Плясун остановился, оторвал болтавшуюся кожу и бросил в огонь.
– И то, брат, – сказал он; и, сев, достал из ранца обрывок французского синего сукна и стал обвертывать им ногу. – С пару зашлись, – прибавил он, вытягивая ноги к огню.
– Скоро новые отпустят. Говорят, перебьем до копца, тогда всем по двойному товару.
– А вишь, сукин сын Петров, отстал таки, – сказал фельдфебель.
– Я его давно замечал, – сказал другой.
– Да что, солдатенок…
– А в третьей роте, сказывали, за вчерашний день девять человек недосчитали.
– Да, вот суди, как ноги зазнобишь, куда пойдешь?
– Э, пустое болтать! – сказал фельдфебель.
– Али и тебе хочется того же? – сказал старый солдат, с упреком обращаясь к тому, который сказал, что ноги зазнобил.
– А ты что же думаешь? – вдруг приподнявшись из за костра, пискливым и дрожащим голосом заговорил востроносенький солдат, которого называли ворона. – Кто гладок, так похудает, а худому смерть. Вот хоть бы я. Мочи моей нет, – сказал он вдруг решительно, обращаясь к фельдфебелю, – вели в госпиталь отослать, ломота одолела; а то все одно отстанешь…
– Ну буде, буде, – спокойно сказал фельдфебель. Солдатик замолчал, и разговор продолжался.
– Нынче мало ли французов этих побрали; а сапог, прямо сказать, ни на одном настоящих нет, так, одна названье, – начал один из солдат новый разговор.
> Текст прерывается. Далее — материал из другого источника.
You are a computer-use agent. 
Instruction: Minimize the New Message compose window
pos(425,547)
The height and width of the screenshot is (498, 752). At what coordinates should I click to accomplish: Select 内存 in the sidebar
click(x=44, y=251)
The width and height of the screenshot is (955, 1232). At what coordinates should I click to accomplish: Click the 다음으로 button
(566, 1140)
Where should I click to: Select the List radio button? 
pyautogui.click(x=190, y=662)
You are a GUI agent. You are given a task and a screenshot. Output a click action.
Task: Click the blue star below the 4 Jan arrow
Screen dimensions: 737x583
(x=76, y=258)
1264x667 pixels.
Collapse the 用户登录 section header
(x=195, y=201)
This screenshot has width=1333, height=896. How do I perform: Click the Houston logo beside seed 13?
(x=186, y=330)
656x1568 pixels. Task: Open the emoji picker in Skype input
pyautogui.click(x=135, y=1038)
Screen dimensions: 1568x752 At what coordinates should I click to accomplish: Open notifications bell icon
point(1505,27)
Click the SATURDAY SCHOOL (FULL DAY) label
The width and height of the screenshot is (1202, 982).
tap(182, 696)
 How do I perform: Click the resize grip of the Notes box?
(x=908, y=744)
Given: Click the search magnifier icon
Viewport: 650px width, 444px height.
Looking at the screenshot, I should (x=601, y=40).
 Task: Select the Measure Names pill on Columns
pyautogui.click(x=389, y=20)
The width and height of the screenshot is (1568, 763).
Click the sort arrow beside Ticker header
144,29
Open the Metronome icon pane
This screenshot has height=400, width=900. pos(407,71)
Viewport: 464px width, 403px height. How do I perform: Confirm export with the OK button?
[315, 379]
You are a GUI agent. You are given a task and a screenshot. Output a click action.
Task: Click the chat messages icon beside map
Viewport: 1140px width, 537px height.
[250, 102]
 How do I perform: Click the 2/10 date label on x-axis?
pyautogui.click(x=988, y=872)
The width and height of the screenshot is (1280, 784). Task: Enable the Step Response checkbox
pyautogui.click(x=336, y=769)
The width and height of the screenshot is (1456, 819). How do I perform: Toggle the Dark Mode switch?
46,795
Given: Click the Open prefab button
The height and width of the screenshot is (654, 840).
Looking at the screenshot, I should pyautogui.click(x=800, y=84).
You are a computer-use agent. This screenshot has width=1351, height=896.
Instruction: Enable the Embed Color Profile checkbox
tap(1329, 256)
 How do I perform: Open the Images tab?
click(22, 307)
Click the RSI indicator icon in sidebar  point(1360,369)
– Всё казаки поразули. Чистили для полковника избу, выносили их. Жалости смотреть, ребята, – сказал плясун. – Разворочали их: так живой один, веришь ли, лопочет что то по своему.
– А чистый народ, ребята, – сказал первый. – Белый, вот как береза белый, и бравые есть, скажи, благородные.
– А ты думаешь как? У него от всех званий набраны.
– А ничего не знают по нашему, – с улыбкой недоумения сказал плясун. – Я ему говорю: «Чьей короны?», а он свое лопочет. Чудесный народ!
– Ведь то мудрено, братцы мои, – продолжал тот, который удивлялся их белизне, – сказывали мужики под Можайским, как стали убирать битых, где страженья то была, так ведь что, говорит, почитай месяц лежали мертвые ихние то. Что ж, говорит, лежит, говорит, ихний то, как бумага белый, чистый, ни синь пороха не пахнет.
– Что ж, от холода, что ль? – спросил один.
– Эка ты умный! От холода! Жарко ведь было. Кабы от стужи, так и наши бы тоже не протухли. А то, говорит, подойдешь к нашему, весь, говорит, прогнил в червях. Так, говорит, платками обвяжемся, да, отворотя морду, и тащим; мочи нет. А ихний, говорит, как бумага белый; ни синь пороха не пахнет.
Все помолчали.
– Должно, от пищи, – сказал фельдфебель, – господскую пищу жрали.
Никто не возражал.
– Сказывал мужик то этот, под Можайским, где страженья то была, их с десяти деревень согнали, двадцать дён возили, не свозили всех, мертвых то. Волков этих что, говорит…
– Та страженья была настоящая, – сказал старый солдат. – Только и было чем помянуть; а то всё после того… Так, только народу мученье.
– И то, дядюшка. Позавчера набежали мы, так куда те, до себя не допущают. Живо ружья покидали. На коленки. Пардон – говорит. Так, только пример один. Сказывали, самого Полиона то Платов два раза брал. Слова не знает. Возьмет возьмет: вот на те, в руках прикинется птицей, улетит, да и улетит. И убить тоже нет положенья.